= Mohawk Subdivision =

Railway line in New York

The Mohawk Subdivision is a railroad line owned by CSX Transportation in the U.S. state of New York. It is part of the Albany Division. The line runs from Amsterdam, NY west to Oneida, NY along the former New York Central Railroad main line. At its east end, east of downtown Amsterdam, the line becomes the Selkirk Subdivision. With the creation of the CSX Syracuse Terminal Subdivision, the west end is at Oneida, New York.

Amtrak's Empire Service, Lake Shore Limited, and Maple Leaf operate over the entire Mohawk Subdivision.

As of January 24, 2011 at 0930 hours, the Syracuse Terminal Subdivision went into service. It broke-up the Mohawk Subdivision. The Syracuse Terminal Subdivision east end starts in Oneida, New York, where the Mohawk Subdivision leaves off and the west end is in Syracuse, New York, where the Rochester Subdivision picks up.

==History==
In 1836, the Utica and Schenectady Railroad opened a line from Schenectady west via Amsterdam to Utica. The Syracuse and Utica Railroad opened in 1839, extending the line west to Syracuse.

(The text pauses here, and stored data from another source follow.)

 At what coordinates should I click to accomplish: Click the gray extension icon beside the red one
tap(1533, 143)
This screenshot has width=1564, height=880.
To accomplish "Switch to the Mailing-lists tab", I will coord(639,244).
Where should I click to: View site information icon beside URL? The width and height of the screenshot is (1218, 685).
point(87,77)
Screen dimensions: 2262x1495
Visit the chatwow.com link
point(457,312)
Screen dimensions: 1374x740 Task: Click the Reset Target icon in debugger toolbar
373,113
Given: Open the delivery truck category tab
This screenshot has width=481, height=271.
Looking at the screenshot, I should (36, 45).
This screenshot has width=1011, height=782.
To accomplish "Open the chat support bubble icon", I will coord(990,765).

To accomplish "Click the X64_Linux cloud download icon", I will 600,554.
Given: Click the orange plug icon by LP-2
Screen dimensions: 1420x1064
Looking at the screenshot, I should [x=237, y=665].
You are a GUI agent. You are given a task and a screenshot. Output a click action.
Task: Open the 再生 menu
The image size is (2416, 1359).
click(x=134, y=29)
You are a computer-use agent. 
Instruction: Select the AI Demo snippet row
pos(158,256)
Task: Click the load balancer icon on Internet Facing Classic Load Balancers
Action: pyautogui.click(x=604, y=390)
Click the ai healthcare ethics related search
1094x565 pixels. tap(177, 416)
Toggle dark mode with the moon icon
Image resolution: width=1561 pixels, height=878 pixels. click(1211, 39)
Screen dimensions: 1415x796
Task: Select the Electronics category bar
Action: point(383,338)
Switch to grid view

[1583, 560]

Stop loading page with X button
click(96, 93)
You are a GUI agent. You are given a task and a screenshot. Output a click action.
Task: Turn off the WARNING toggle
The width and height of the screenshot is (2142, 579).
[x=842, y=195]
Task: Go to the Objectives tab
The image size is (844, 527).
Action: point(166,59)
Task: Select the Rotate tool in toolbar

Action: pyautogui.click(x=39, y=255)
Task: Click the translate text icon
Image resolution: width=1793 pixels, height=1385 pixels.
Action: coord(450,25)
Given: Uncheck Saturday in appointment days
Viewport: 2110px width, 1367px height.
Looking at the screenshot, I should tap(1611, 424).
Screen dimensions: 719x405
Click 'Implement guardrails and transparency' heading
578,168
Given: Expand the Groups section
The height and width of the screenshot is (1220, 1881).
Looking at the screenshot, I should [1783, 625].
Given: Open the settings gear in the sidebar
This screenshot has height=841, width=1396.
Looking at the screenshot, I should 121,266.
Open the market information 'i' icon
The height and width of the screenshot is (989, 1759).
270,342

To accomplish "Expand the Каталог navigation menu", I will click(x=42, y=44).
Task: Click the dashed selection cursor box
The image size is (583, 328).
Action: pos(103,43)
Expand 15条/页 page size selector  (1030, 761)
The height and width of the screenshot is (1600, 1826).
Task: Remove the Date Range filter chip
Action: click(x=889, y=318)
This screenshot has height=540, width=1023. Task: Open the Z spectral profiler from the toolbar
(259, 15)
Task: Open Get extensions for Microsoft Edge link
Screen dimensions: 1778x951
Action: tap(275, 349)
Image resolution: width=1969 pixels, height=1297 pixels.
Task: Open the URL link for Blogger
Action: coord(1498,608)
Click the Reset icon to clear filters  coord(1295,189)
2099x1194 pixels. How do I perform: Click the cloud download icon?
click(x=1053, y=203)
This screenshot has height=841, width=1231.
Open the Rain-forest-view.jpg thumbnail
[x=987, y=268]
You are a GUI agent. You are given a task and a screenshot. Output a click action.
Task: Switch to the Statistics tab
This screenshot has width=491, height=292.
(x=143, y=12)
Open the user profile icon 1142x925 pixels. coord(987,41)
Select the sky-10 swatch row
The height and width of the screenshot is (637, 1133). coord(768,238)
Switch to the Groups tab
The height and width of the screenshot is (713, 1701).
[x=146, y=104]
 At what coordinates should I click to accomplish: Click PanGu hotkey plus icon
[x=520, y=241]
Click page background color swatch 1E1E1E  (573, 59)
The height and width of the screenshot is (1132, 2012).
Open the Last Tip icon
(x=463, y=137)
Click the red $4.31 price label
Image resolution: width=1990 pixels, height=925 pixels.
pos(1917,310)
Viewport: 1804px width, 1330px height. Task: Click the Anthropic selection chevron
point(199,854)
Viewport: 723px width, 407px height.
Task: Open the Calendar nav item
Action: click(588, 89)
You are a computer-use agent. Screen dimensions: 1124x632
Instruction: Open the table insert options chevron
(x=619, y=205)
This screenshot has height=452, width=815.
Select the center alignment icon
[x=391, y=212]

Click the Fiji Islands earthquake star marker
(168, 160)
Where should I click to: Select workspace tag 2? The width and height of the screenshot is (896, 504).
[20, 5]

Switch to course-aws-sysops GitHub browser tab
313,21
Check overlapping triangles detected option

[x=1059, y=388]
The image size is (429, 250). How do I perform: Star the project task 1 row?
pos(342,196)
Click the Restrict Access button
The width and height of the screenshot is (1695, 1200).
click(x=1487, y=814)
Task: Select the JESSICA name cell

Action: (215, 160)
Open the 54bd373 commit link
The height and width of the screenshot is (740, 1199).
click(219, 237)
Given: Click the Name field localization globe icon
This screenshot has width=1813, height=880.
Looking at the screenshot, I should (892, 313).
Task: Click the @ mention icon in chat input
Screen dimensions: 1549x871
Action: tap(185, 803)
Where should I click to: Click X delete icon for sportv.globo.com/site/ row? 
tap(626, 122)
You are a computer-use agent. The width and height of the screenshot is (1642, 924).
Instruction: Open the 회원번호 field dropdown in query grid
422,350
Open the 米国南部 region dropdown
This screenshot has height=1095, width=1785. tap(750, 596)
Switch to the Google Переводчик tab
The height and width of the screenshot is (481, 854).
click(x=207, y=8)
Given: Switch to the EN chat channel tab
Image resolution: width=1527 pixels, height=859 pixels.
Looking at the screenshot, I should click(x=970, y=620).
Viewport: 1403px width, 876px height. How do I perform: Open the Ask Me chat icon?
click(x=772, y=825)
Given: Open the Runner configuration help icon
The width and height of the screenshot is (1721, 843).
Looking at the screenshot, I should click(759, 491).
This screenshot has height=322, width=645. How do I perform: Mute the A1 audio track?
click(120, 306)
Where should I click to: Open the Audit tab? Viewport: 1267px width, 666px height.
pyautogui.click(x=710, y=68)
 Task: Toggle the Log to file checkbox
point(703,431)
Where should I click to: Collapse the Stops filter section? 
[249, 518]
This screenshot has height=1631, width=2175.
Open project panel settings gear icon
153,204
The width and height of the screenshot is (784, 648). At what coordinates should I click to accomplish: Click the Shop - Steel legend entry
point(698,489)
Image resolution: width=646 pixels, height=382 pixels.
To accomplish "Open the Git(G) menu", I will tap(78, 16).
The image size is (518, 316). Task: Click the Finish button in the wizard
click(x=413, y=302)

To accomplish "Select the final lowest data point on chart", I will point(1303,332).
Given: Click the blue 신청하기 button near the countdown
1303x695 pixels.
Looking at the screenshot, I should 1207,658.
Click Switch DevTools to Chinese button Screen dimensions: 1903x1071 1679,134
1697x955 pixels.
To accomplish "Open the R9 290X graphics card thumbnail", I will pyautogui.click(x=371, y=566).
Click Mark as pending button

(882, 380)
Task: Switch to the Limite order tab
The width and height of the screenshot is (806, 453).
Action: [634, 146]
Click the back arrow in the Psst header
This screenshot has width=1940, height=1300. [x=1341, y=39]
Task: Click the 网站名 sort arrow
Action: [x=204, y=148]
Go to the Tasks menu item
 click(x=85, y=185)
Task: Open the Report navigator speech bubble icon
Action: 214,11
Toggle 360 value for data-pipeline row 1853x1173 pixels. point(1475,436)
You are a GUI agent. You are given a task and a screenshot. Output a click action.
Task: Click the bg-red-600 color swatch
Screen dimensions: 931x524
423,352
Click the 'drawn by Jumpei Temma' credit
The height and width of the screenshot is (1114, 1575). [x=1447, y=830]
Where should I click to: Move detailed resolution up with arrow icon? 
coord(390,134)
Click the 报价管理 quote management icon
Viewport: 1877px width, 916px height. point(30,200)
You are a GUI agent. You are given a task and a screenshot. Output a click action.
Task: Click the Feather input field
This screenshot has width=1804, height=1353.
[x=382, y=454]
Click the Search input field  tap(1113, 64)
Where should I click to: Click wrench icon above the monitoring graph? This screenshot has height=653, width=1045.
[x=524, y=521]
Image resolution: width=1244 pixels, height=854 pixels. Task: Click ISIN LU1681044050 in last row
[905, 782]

The portion of the Mohawk Subdivision west from downtown Syracuse was opened in 1853 by the New York Central Railroad as part of a more direct route from Syracuse to Rochester. The entire line became part of the New York Central Railroad and Conrail through leases, mergers and takeovers, and was assigned to CSX Transportation in the 1999 breakup of Conrail.

==De Witt Yard==
De Witt Yard is a railyard in East Syracuse, New York (6228 Fremont Rd ) (part of DeWitt, New York). It was originally built by the New York Central in the 1870s. It is now located in the Mohawk Subdivision of CSXT.

A study concluded in 2017 identified the yard as the best location in central New York as an 'inland port', or dry port. New York transportation officials agreed to provide funds to transform the rail yard into an intermodal cargo facility to ship containers to and from ocean ports, namely through ExpressRail services in Port Newark–Elizabeth Marine Terminal: the largest container port in the Port of New York and New Jersey.